Security researchers have discovered a way to remotely unlock and start a variety of Honda vehicles using an exploit that targets the vehicles’ key fobs. Honda has attempted to brush aside the claims, but the bug appears to be quite widespread and the exploit is easy to reproduce. Even a reporter for The Drive managed to test out it out and successfully hacked his own car. Researchers say there’s no way to guard against the hack and no way to determine if it happened to you.

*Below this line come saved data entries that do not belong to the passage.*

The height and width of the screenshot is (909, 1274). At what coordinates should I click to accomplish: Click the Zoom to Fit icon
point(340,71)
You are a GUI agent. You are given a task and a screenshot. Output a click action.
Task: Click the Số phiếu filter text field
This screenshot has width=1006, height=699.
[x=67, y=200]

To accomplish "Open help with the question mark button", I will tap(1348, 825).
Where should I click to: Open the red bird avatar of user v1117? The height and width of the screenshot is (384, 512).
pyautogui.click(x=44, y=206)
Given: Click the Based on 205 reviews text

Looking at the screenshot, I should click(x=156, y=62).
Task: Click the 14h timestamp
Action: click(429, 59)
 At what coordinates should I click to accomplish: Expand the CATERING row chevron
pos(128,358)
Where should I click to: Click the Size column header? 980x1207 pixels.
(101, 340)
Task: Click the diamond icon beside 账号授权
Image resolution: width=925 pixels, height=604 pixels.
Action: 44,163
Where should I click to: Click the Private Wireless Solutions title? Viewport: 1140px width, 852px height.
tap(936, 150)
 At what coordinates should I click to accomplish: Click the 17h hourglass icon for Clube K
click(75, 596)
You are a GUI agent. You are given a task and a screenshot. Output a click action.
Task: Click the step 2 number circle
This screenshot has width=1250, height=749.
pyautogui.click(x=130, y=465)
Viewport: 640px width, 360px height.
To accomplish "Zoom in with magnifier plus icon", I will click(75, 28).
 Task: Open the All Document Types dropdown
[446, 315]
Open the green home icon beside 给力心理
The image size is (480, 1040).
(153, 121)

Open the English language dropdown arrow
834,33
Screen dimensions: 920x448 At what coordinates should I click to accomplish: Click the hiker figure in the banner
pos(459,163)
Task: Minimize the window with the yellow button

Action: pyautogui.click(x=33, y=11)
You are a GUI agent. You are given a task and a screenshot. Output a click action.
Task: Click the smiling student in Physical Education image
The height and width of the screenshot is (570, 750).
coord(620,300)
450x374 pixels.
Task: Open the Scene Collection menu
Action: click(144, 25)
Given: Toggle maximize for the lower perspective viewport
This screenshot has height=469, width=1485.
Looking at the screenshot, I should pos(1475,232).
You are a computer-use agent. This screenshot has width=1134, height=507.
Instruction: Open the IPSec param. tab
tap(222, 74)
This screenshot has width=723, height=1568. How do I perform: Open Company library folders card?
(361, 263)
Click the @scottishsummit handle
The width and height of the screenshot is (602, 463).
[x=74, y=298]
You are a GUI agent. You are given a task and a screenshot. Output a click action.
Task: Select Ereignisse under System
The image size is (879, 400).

The attack, which has been dubbed “Rolling Pwn,” targets a bug in Honda’s remote keyless entry system, exploiting the way vehicles transmit authentication codes between the car and the key fob. Using easily purchasable hardware, the researchers were able to digitally eavesdrop on and capture those codes, then redeploy them at will. This allowed them to easily unlock and start cars affected by the vulnerability, which included models from as far back as 2012 and as recent as 2022.
Quite disturbingly, there doesn’t appear to be any fix for this issue. A Common Vulnerabilities and Exposures (CVE) log has been entered, but it doesn’t list a patch. Even worse, the researchers write that there’s no way to tell whether someone has targeted your car with the exploit, as the “exploitation does not leave any traces in traditional log files.” In other words, someone could execute the exploit, unlock your car and rifle through your vehicle, without you ever knowing it had happened.
The issue was discovered by a pseudonymous researcher who goes by “Kevin2600,” and his research partner, Wesley Li. The research highly resembles—but differs slightly—from threat research on a similar Honda vulnerability that was discovered in March. The “Rolling Pwn” researchers write:
“The goal of our research was to evaluate the resistance of a modern-day RKE [remote keyless entry] system. Our research disclosed a Rolling-PWN attack vulnerability affecting all Honda vehicles currently existing on the market (From the Year 2012 up to the Year 2022),” the researchers wrote. “This weakness allows anyone to permanently open the car door or even start the car engine from a long distance.”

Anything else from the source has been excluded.